人脸识别的常用loss及tensorflow实现

常用loss总结

Posted by Jieson on August 25, 2019

人脸识别的常用loss及tensorflow实现

    在人脸识别中,模型的提升主要体现在损失函数的设计上,损失函数会对整个网络的优化有着导向性的作用。从传统的softmax loss到cosface, arcface 都有这一定的提高。

1、softmax loss

\[loss = -\frac{1}{m}\sum_{i=0}^m log\frac{e^{W^T_{y_i} + b_{y_i}}}{\sum_{j=1}^N e^{W^T_{j}+b_j}}\]

softmax

    softmax 只考虑了是否正确分类,但没有考虑类间距离,Softmax并不要求类内紧凑和类间分离,这一点非常不适合人脸识别任务。所以需要改造Softmax,除了保证可分性外,还要做到特征向量类内尽可能紧凑,类间尽可能分离。

tf.nn.softmax_cross_entropy_with_logits

2、center loss

\[L_C = -\frac{1}{2}\sum_{i=1}^m||x_i-C_{y_i}||^2\]

center

    center loss 考虑到不仅仅是分类要对,而且要求类间有一定的距离。上面的公式中 \(\large C_{y_i}\)表示某一类的中心,\(x_i\) 表示每个人脸的特征值。作者在softmax loss的基础上加入了\(L_C\),同时使用参数\(lambda\)来控制类内距离,整体的损失函数如下:

\[L = L_S + L_C = -\frac{1}{m}\sum_{i=0}^m log\frac{e^{W^T_{y_i}} + b_{y_i}}{\sum_{j=1}^N e^{W^T_{j}+b_j}} + \frac{1}{2}\sum_{i=1}^m||x_i-C_{y_i}||^2\]
def center_loss(features, label, alfa, nrof_classes):
    """Center loss based on the paper "A Discriminative Feature Learning Approach for Deep Face Recognition"
       (http://ydwen.github.io/papers/WenECCV16.pdf)
    """
    nrof_features = features.get_shape()[1]
    centers = tf.get_variable('centers', [nrof_classes, nrof_features], dtype=tf.float32,
                              initializer=tf.constant_initializer(0), trainable=False)
    label = tf.reshape(label, [-1])
    centers_batch = tf.gather(centers, label)
    diff = (1 - alfa) * (centers_batch - features)
    centers = tf.scatter_sub(centers, label, diff)
    loss = tf.reduce_mean(tf.square(features - centers_batch))
    return loss, centers

3、Triplet Loss

triplet

    三元组损失函数,三元组由Anchor、Negative、Positive组成,从上图可以看到,triplet loss 就是使同类距离更近,类间更加远离。

\[tripletloss = \sum_{i}^N[||f(x_{i}^a) - f(x_{i}^p)||^2 - ||f(x_{i}^a) - f(x_{i}^n)||^2 + \alpha]\]
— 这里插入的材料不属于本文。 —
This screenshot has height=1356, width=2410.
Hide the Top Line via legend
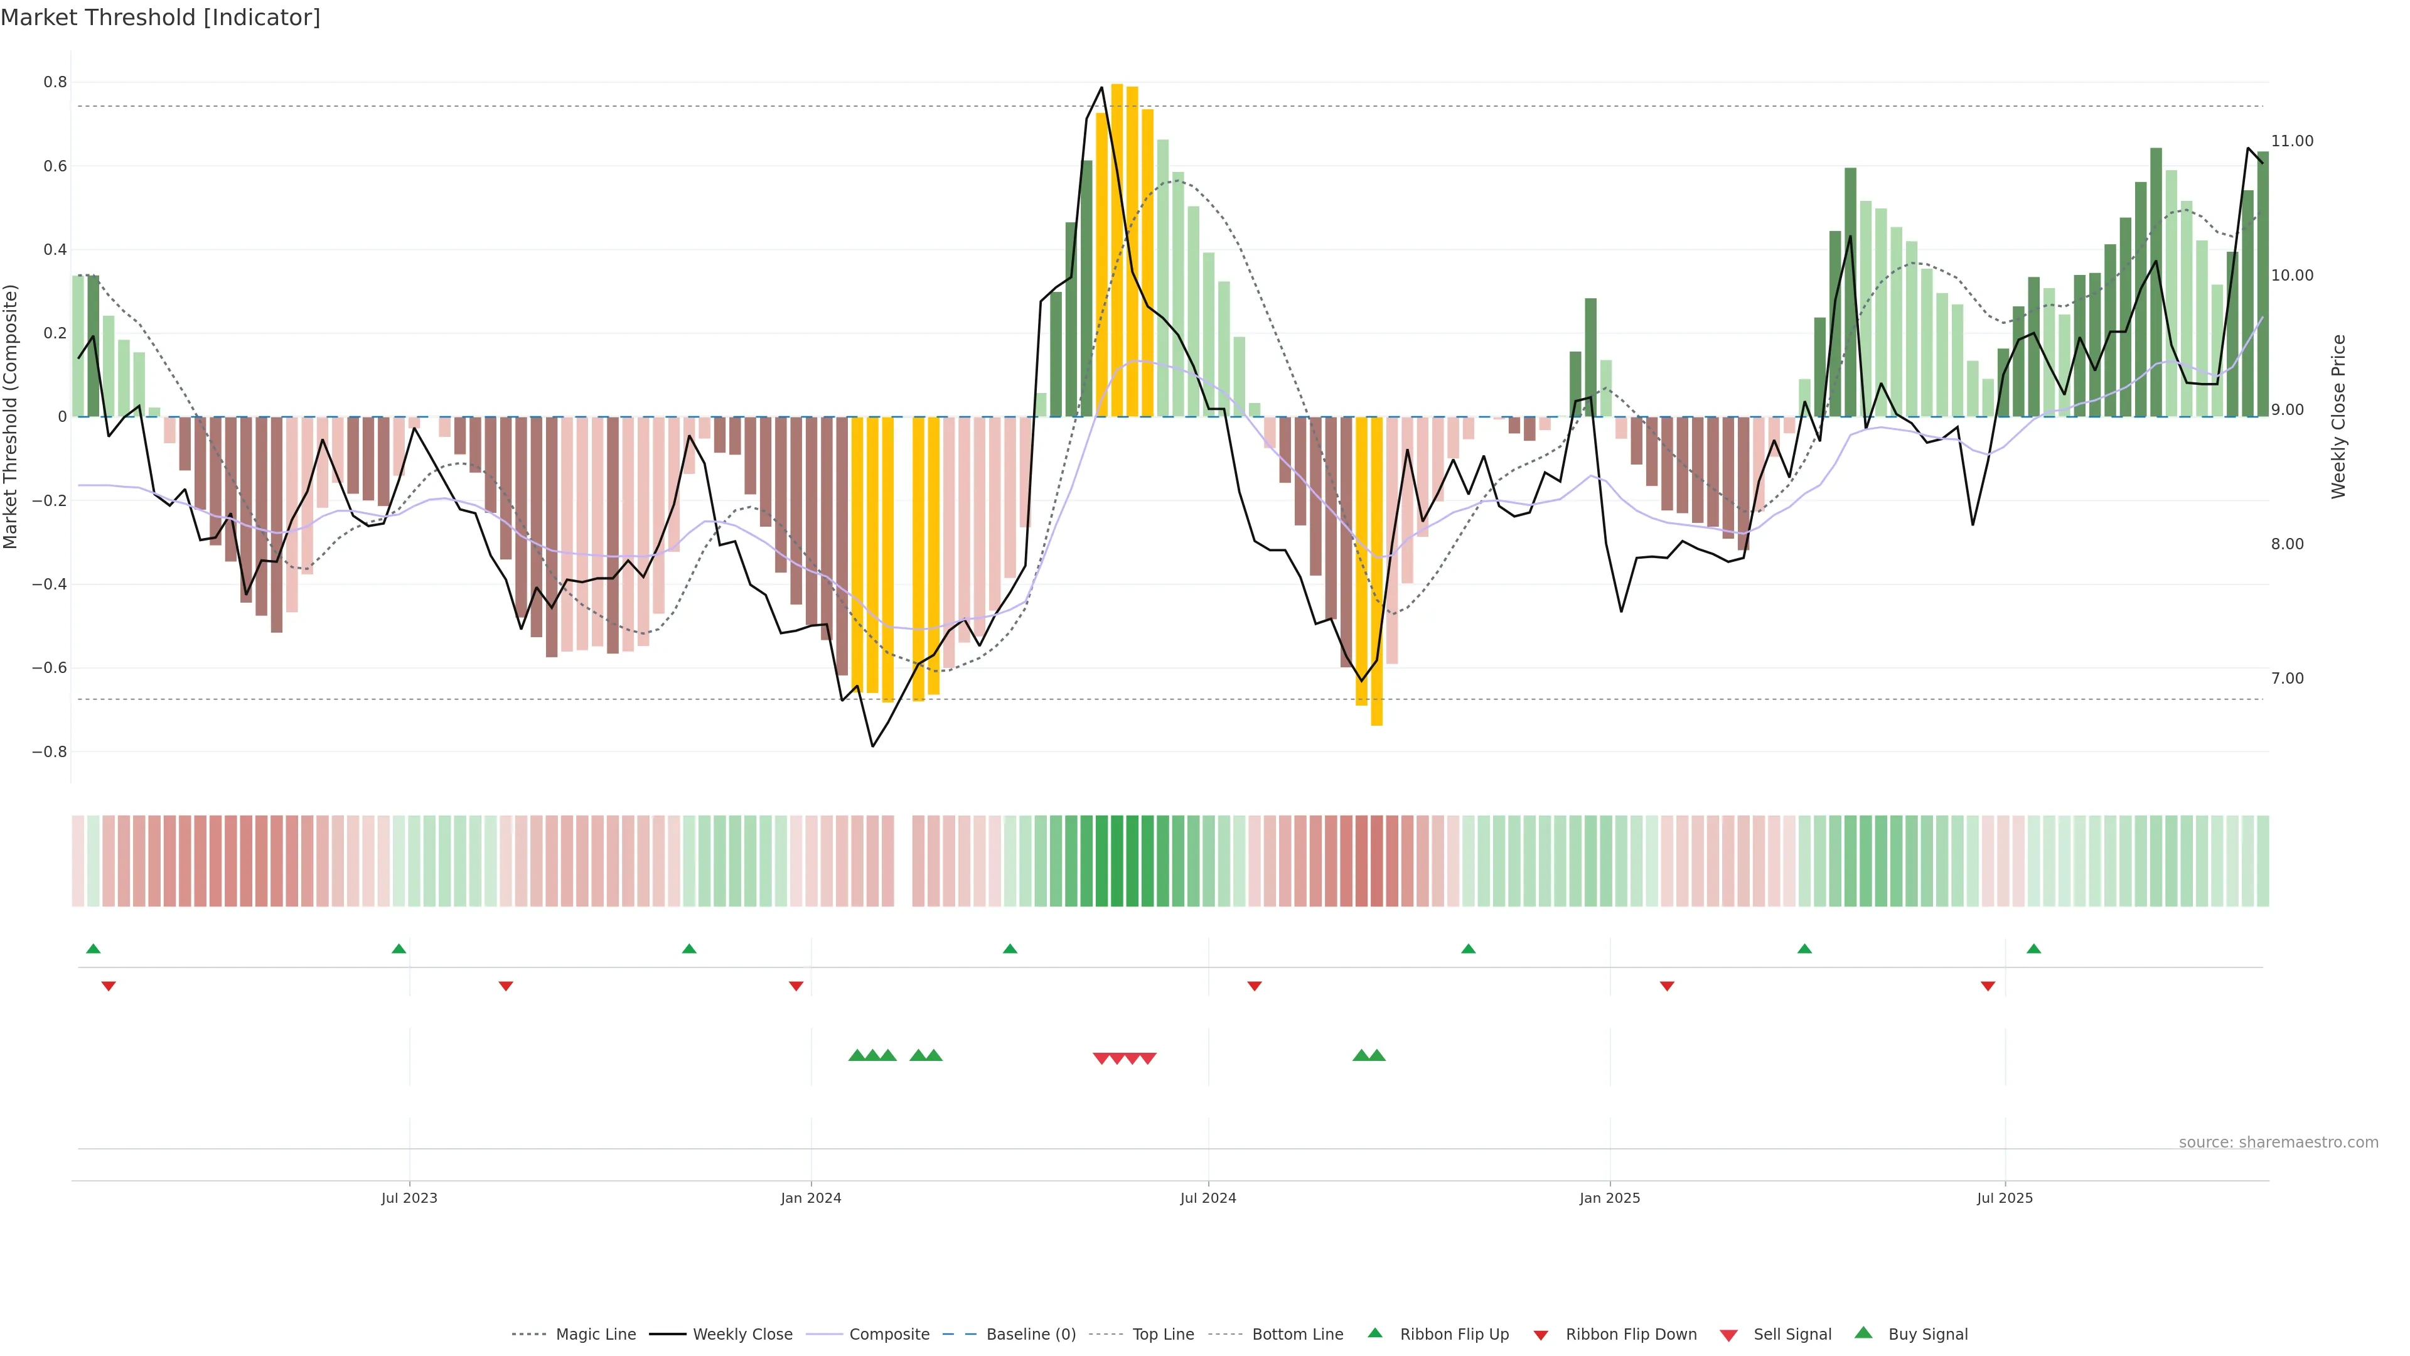[x=1163, y=1334]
表达第一项为类内距离,中间项为类间距离,\(\alpha\)为margin。使用梯度下降法优化就是使类内距离不断下降,类间距离不断增大。

优点:直接使用embeddings计算相似度作为loss,加大类间距离,压缩类内间距

缺点:训练收敛慢,对triplet 对的选取比较敏感

def triplet_loss(anchor, positive, negative, alpha):
    """Calculate the triplet loss according to the FaceNet paper

    Args:
      anchor: the embeddings for the anchor images.
      positive: the embeddings for the positive images.
      negative: the embeddings for the negative images.

    Returns:
      the triplet loss according to the FaceNet paper as a float tensor.
    """
    with tf.variable_scope('triplet_loss'):
        pos_dist = tf.reduce_sum(tf.square(tf.subtract(anchor, positive)), 1)
        neg_dist = tf.reduce_sum(tf.square(tf.subtract(anchor, negative)), 1)
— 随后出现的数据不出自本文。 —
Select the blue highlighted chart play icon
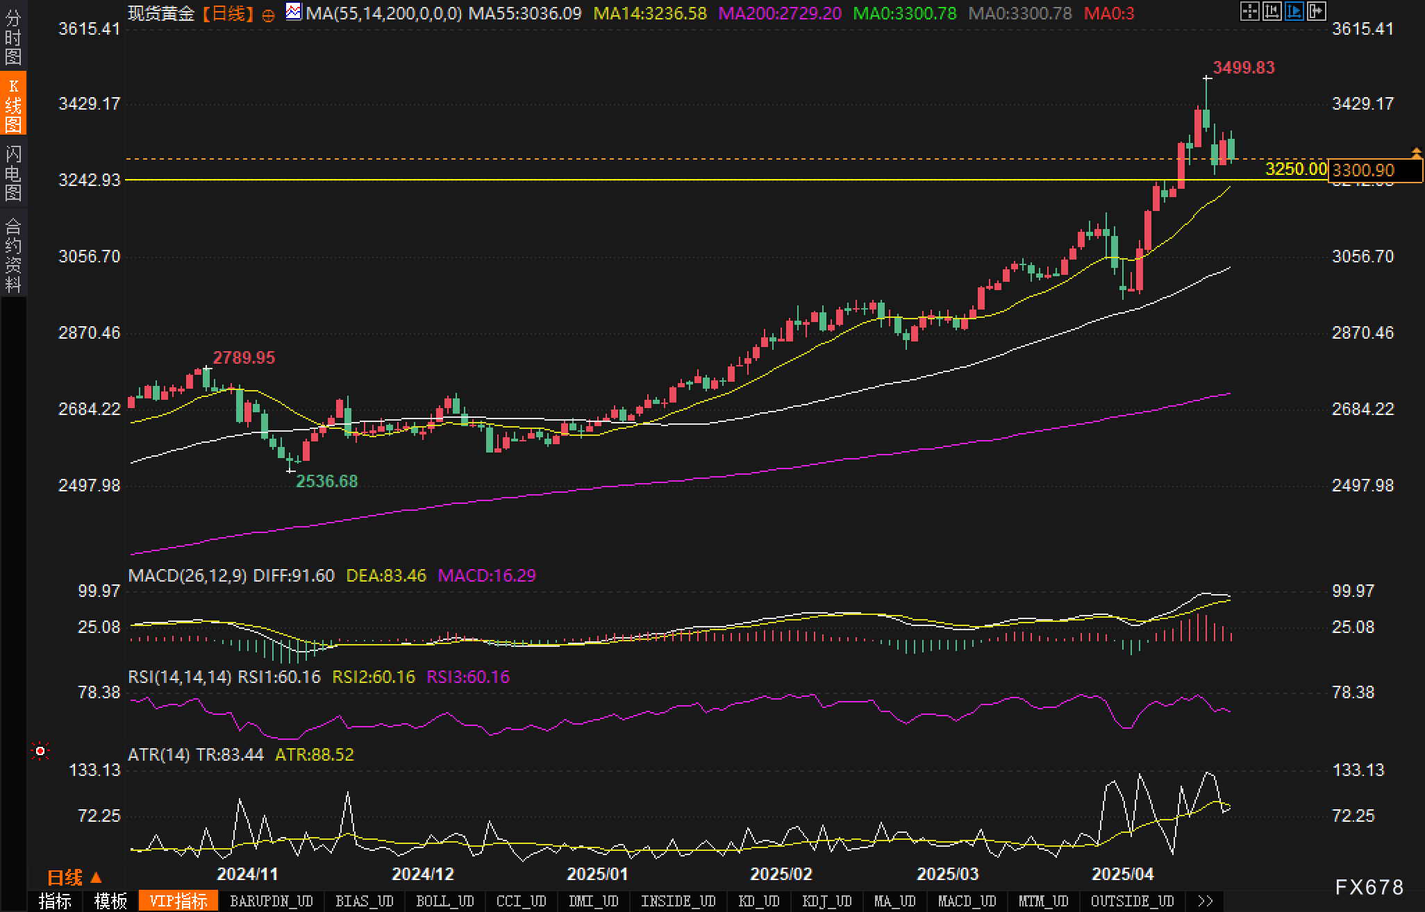Viewport: 1425px width, 912px height. pos(1294,11)
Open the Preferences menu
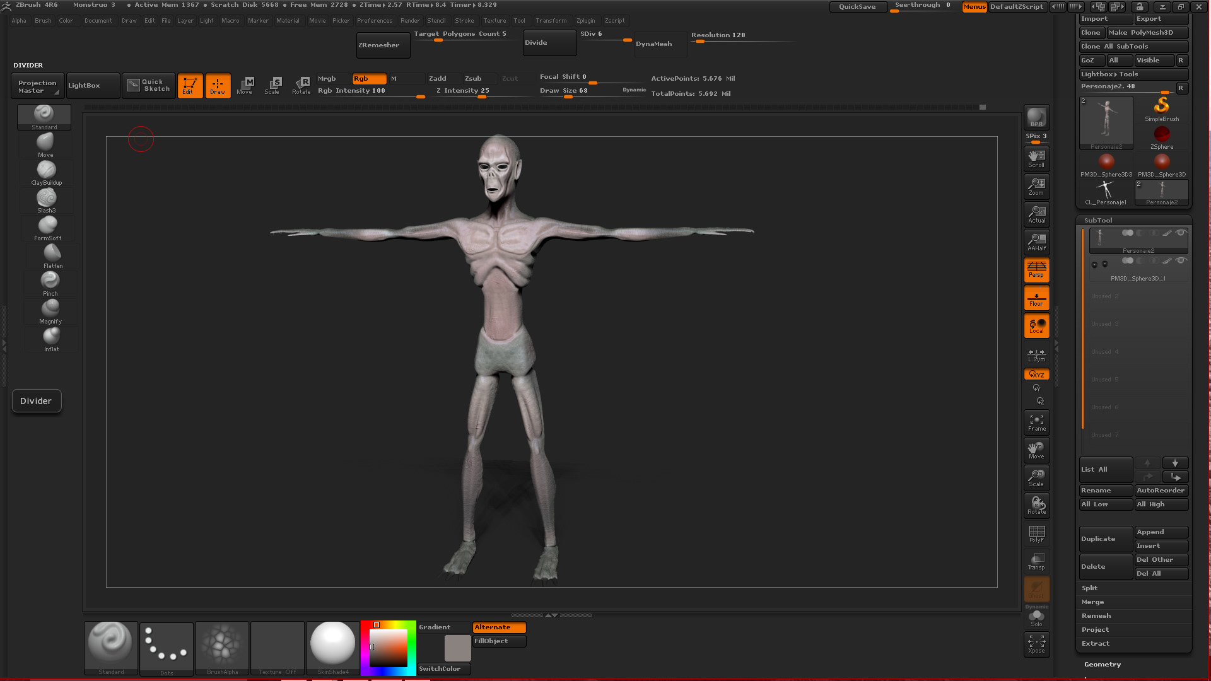The height and width of the screenshot is (681, 1211). [374, 21]
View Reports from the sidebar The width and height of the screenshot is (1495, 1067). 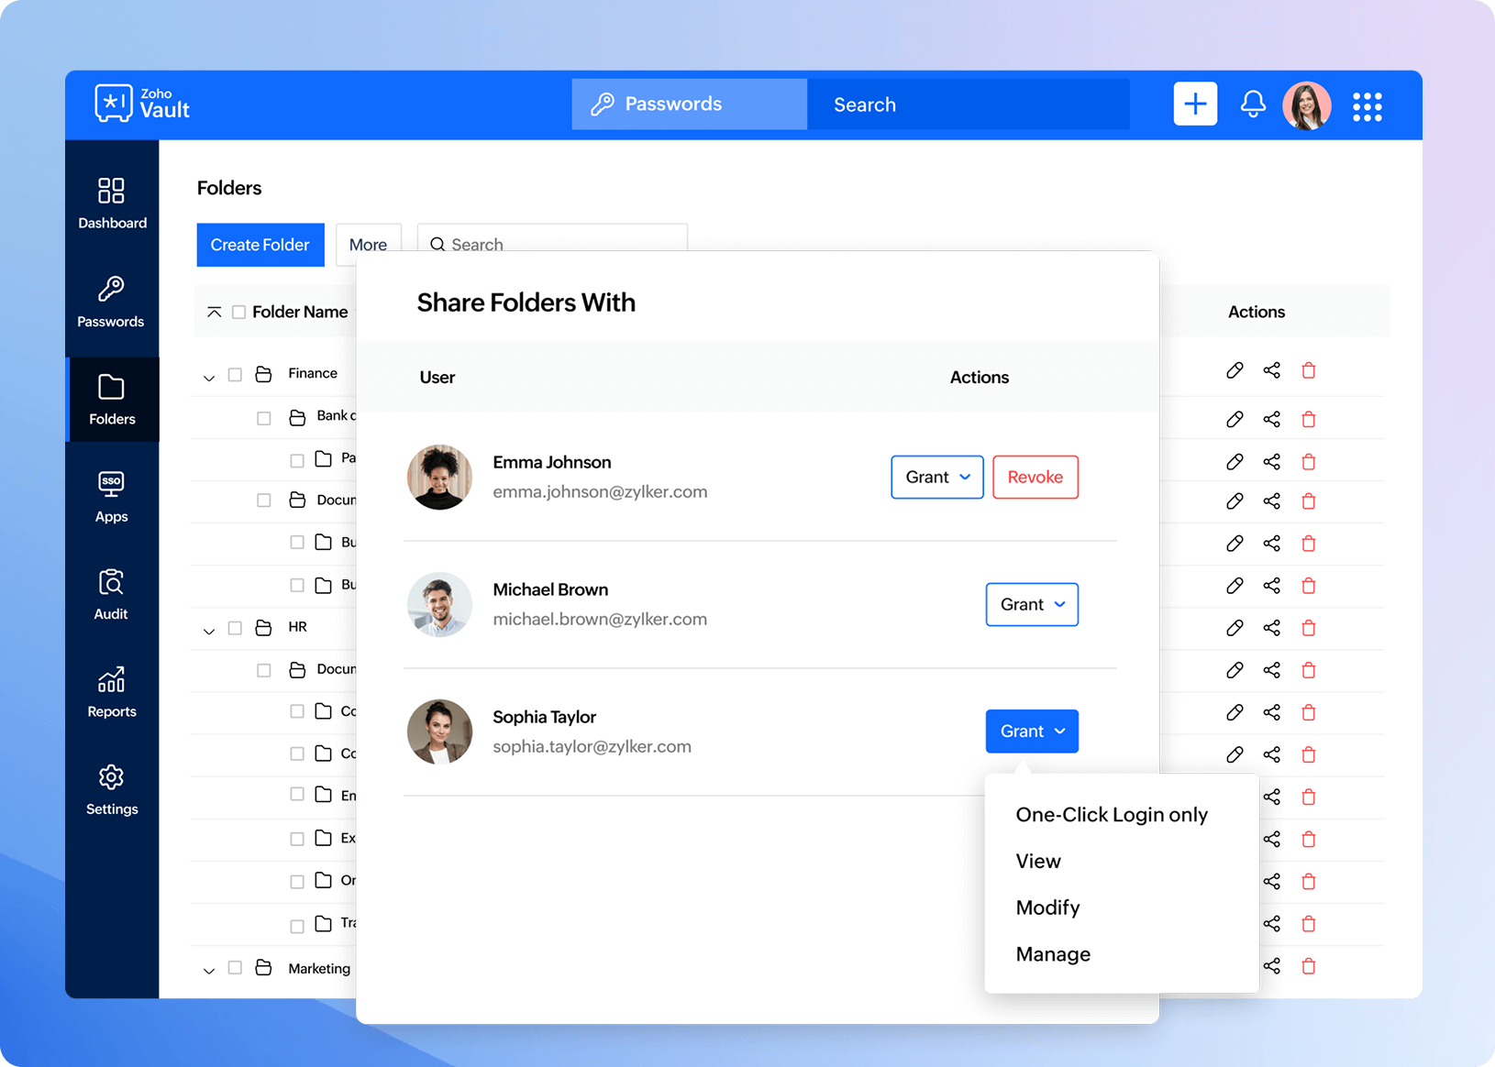(111, 692)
        basic_loss = tf.add(tf.subtract(pos_dist, neg_dist), alpha)
        loss = tf.reduce_mean(tf.maximum(basic_loss, 0.0), 0)

    return loss

4、Arcface 前面的softmax Loss 没有考虑类间距离, center loss 学习类中心,使类内紧凑,但没有类间可分。triplet loss 收敛较慢。因此就产生了sofmax的变形loss,如L-Softmax、SphereFace、Arcface。arcface是直接在角度空间中最大化分类界限,而cosface是在余弦空间中最大化分类界限,角度距离比余弦距离在对角度的影响更加直接。

arcface

\[arcface = - \frac{1}{N}\sum_{i=1}^Nlog(\frac{e^{s(cos(\theta_{yi}+m))}}{e^{s(cos(\theta_{yi}+m))} + \sum_{j=1, {j} \neq {y_i}}e^{scos(\theta_j)}})\]
def arcface_loss(embedding, labels, out_num, w_init=None, s=64., m=0.45):
    '''
    :param embedding: the input embedding vectors
    :param labels:  the input labels, the shape should be eg: (batch_size, 1)
    :param s: scalar value default is 64
    :param out_num: output class num
    :param m: the margin value, default is 0.5
    :return: the final cacualted output, this output is send into the tf.nn.softmax directly
    '''
    cos_m = math.cos(m)
    sin_m = math.sin(m)
    mm = sin_m * m  # issue 1
    threshold = math.cos(math.pi - m)
    with tf.variable_scope('arcface_loss'):
        # inputs and weights norm
        embedding_norm = tf.norm(embedding, axis=1, keep_dims=True)
        embedding = tf.div(embedding, embedding_norm, name='norm_embedding')
        weights = tf.get_variable(name='embedding_weights', shape=(embedding.get_shape().as_list()[-1], out_num),
                                  initializer=w_init, dtype=tf.float32)
        weights_norm = tf.norm(weights, axis=0, keep_dims=True)
        weights = tf.div(weights, weights_norm, name='norm_weights')
        # cos(theta+m)
        cos_t = tf.matmul(embedding, weights, name='cos_t')
        cos_t2 = tf.square(cos_t, name='cos_2')
        sin_t2 = tf.subtract(1., cos_t2, name='sin_2')
        sin_t = tf.sqrt(sin_t2, name='sin_t')
        cos_mt = s * tf.subtract(tf.multiply(cos_t, cos_m), tf.multiply(sin_t, sin_m), name='cos_mt')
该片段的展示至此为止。